In recent months especially, the programming capabilities of large language models, Vibe Coding, and AI software engineering have been nothing short of stunning. We realized that MoFA’s vision of empowering people is already being achieved by new AI software engineering. MoFA’s original aspiration remains beautiful, but its methodology — rallying developers to build small modules for an Agent Hub, then assembling Super Agents — now appears quite traditional and overly modest. The emergence of AI programming tools like Claude Skills has made the tools, sample applications, documentation, and even ecosystems that once required enormous effort and resources no longer necessary. People can now focus more on the core, without worrying about applications.

While new AI programming is revolutionizing traditional coding, new challenges are also emerging:

  • Quality Assurance Dilemma: When a system contains 100,000 lines of AI-generated code, how do you ensure quality? Traditional code review methods fall short.

  • Rapid Technical Debt Accumulation: The ease of development leads to architectural design being neglected, turning systems into black boxes that “work but are hard to maintain.”

  • Homogenization Risk: Everyone uses the same AI tools, and generated code starts to converge. Product innovation may be overshadowed by homogenization in implementation.

The New MoFA

With a selfless attitude, we strive to learn and adapt to the evolution of AI technology, seeking harmony between developers and AI.

MoFA is positioned as an Agent Framework. We’ve found that software frameworks still hold value. However, we must recognize that our framework is no longer written for humans — it’s written for AI. As seasoned architects say: “The best framework is one that’s invisible to the user.” With AI’s assistance, this has become a basic requirement. We even believe that in the AI era, good frameworks are more important than ever. AI-written software is still built on top of various frameworks. If even the lowest-level foundations of software are built by AI, wouldn’t AI be completely out of control?

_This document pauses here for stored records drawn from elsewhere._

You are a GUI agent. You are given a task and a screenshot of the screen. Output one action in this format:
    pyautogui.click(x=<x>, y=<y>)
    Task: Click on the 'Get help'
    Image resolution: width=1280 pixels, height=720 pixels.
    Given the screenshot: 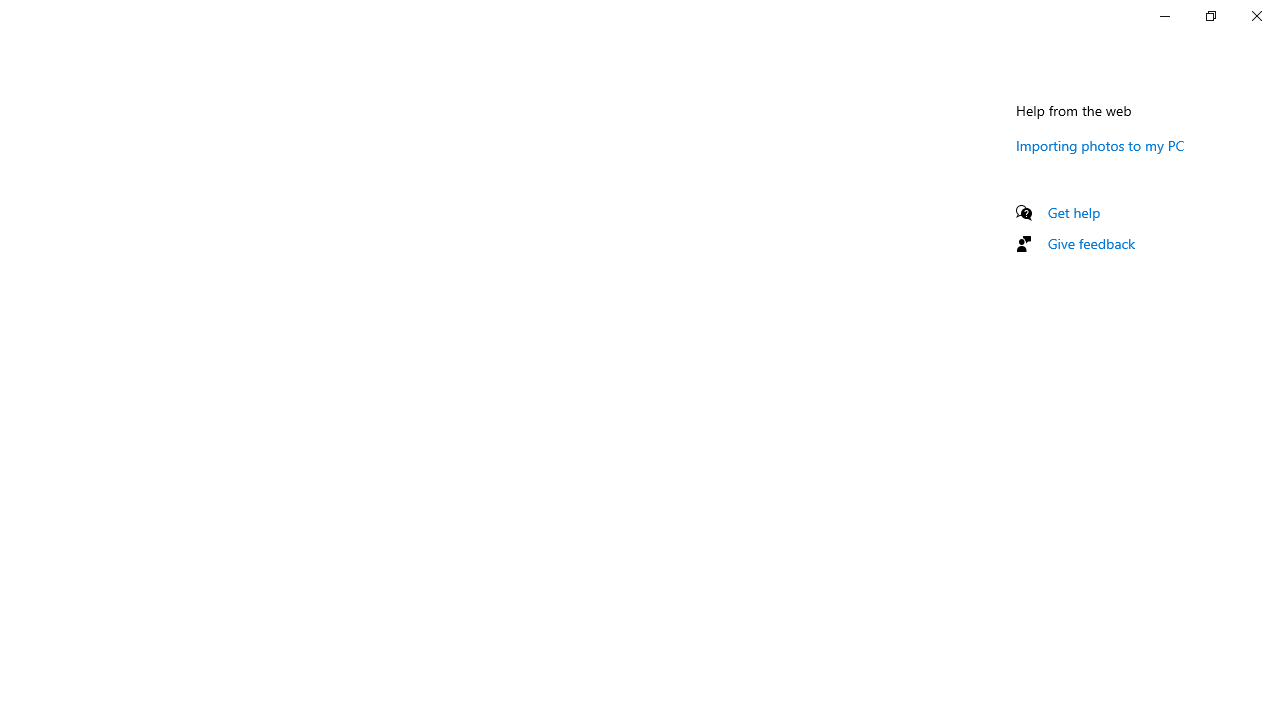 What is the action you would take?
    pyautogui.click(x=1073, y=212)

Although not yet officially released, the new MoFA has taken shape. Its core is built on Rust (we call it mofa-rs), achieving ultimate performance with native multi-language bindings through UniFFI. It is a modular, extensible multi-agent framework built on a microkernel architecture. Staying true to our vision, the new MoFA supports the Dora-rs distributed runtime, cross-process and cross-machine Agent communication, distributed and edge computing, continuing on the path of Compositional AI.

On the new MoFA framework, we are experimentally developing applications such as MoFA.FM (an AI podcast platform) and MoFAClaw (a mofa-rs-based OpenClaw alternative). We hope to validate that the new MoFA framework can provide an efficient, stable, highly controllable, and observable foundation for multi-agent applications.

Although we can hardly navigate this leap in AI Coding technology with perfect grace, that doesn’t stop us from stumbling our way toward the future.